- STUDY TEXT
______________________________

Buying a bed and breakfast or other resort property will not only give you a wonderful location at which to host friends and family but also provide a reason for doing so. Whether its conversations over a morning coffee or campfire sign-along, social interaction is never far away. Not to mention, owning a resort is a great conversation starter!
If buying a resort property seems like it will be an easy venture, you might want to think again. While there are many benefits to owning a resort property, there are certain drawbacks that you will want to consider as well.
For instance, if you dream of earning a truly passive income then buying a resort property may not be for you. Owning a resort property is active work, literally as well as figuratively. It can be grueling at times and enjoyable at others. Be sure that you are prepared to play an active role in the management of the resort before jumping into buying a resort property.

______________________________

- INFORMATION PROVIDED
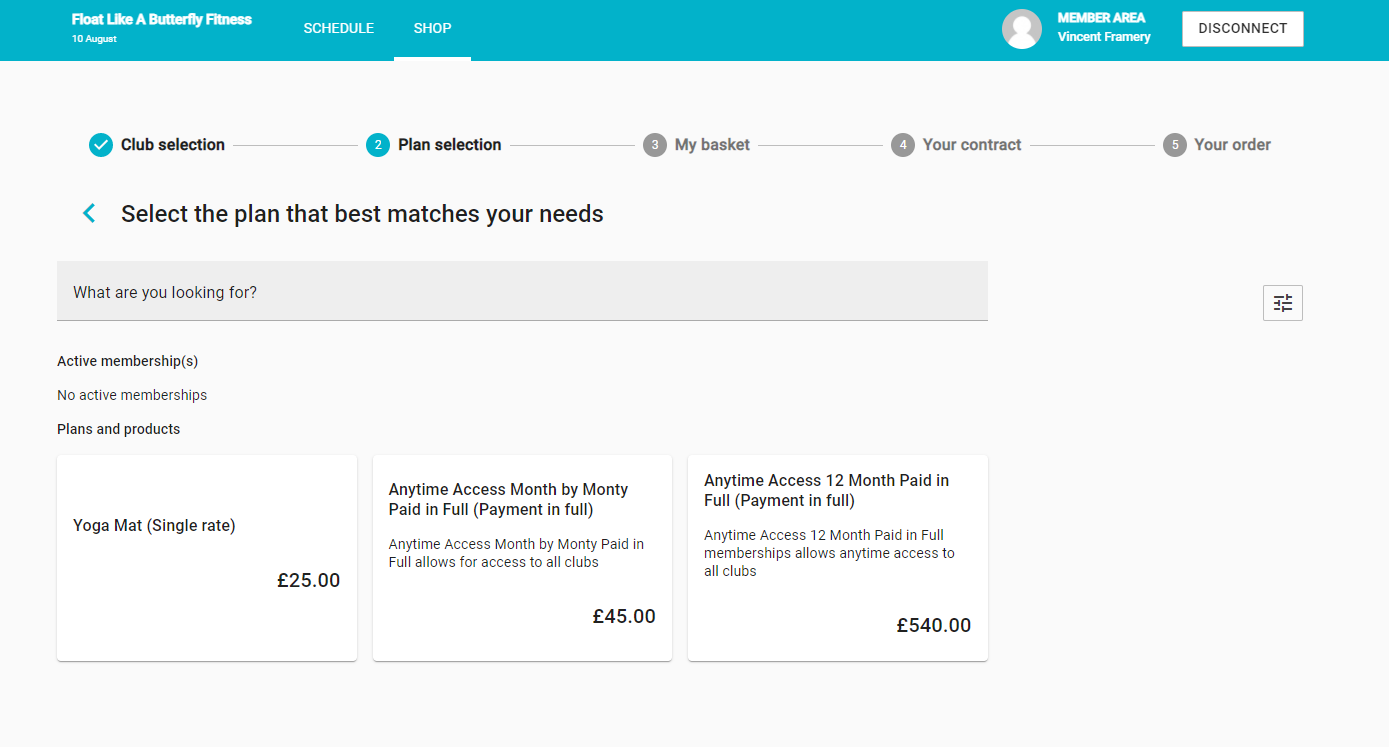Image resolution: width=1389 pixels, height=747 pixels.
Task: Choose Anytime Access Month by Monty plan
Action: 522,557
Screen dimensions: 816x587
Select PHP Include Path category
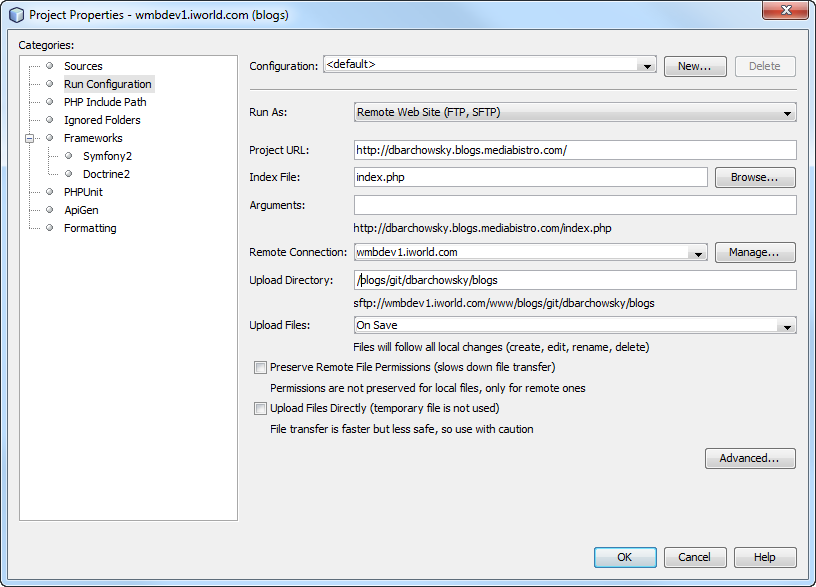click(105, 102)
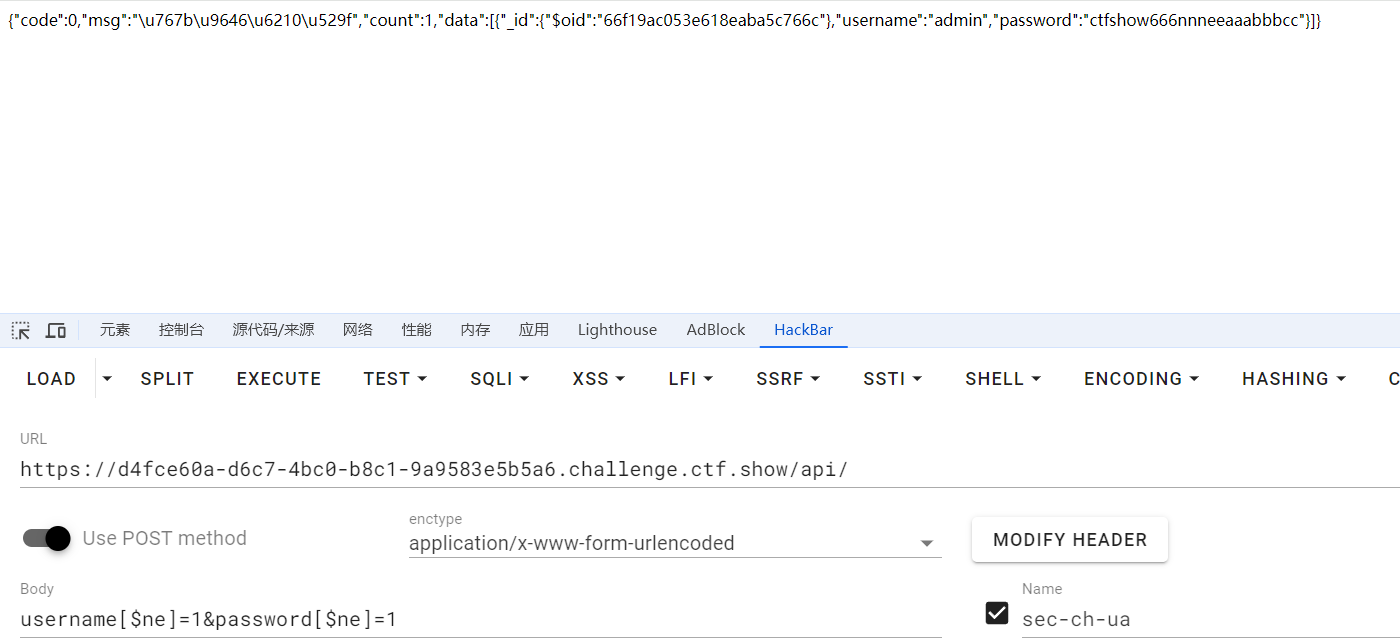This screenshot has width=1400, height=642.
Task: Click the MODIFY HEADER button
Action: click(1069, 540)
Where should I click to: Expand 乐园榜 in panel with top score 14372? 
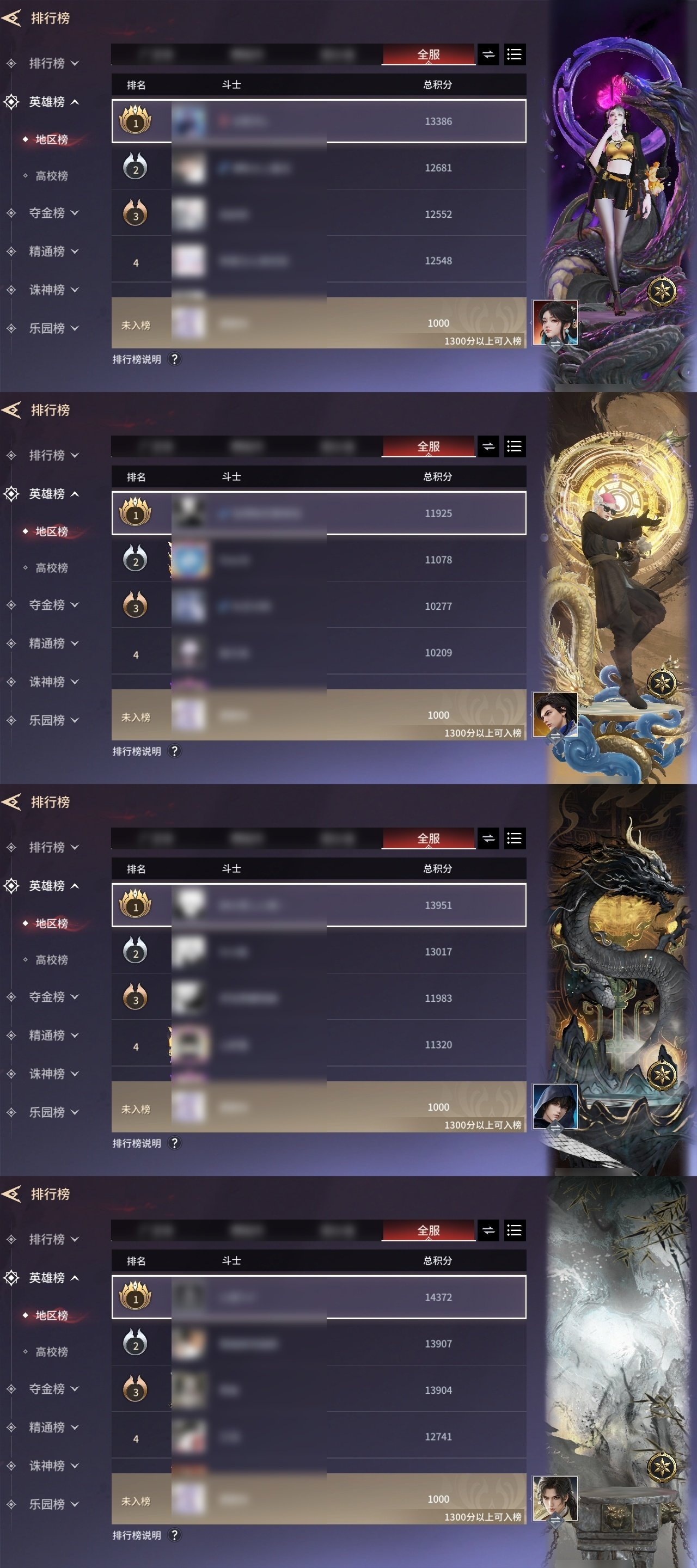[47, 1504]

______________________________

- WHAT THIS EXERCISE ASKS
1) Rewrite the paragraph of the resort property text that begins "For instance, if you dream" more briefly, keeping its main facts.
2) Pick up the resort property text after its last sentence and continue it.
The lines above are not needed here.

- EXPECTED OUTPUTS
1) Buying a resort property will not bring a truly passive income. Running one is active work, literally and figuratively: at times grueling, at times enjoyable. Before buying, be sure you are prepared to play an active role in managing the resort.

2)
A Seasonal Job
Very few locations are perfect for vacationing year-round. Because of this, almost all resorts are seasonal. In turn, this makes your job seasonal. Once your resort has been established for a few years, it may make enough money for the seasonality of the job to not be an issue. However, for newly established resorts or those with prolonged slow seasons, you may need to have a second job or otherwise preserve cash in the slow season.
The reality is that you will be solely dependent upon the success of the resort and the travel industry in general. Largely, the travel industry depends upon the economy. When vacationing families are doing well economically, they will visit your resort often. However, when the economy is in a downturn, you will almost certainly experience a loss of visitors and therefore a loss of income. Similarly, worldwide pandemics such as COVID-19 can put an abrupt halt to travel.
While this can be expected, it is difficult to predict. Be sure to maintain adequate savings in order to keep your resort running throughout economic downturns or other adverse events.
A drought, prolonged rainy season or other irregular weather occurrence can impact the number of visitors. Even during the mild season in your area, there can be unpredictable weather occurrences. Storms and other undesirable weather conditions can cause guests to cancel their visit (or not schedule one in the first place).
Even worse, natural disasters can cause damage to your resort property. This can result in a need to shut down the resort for an unknown period of time, resulting in loss of income from lack of guests as well as repair costs.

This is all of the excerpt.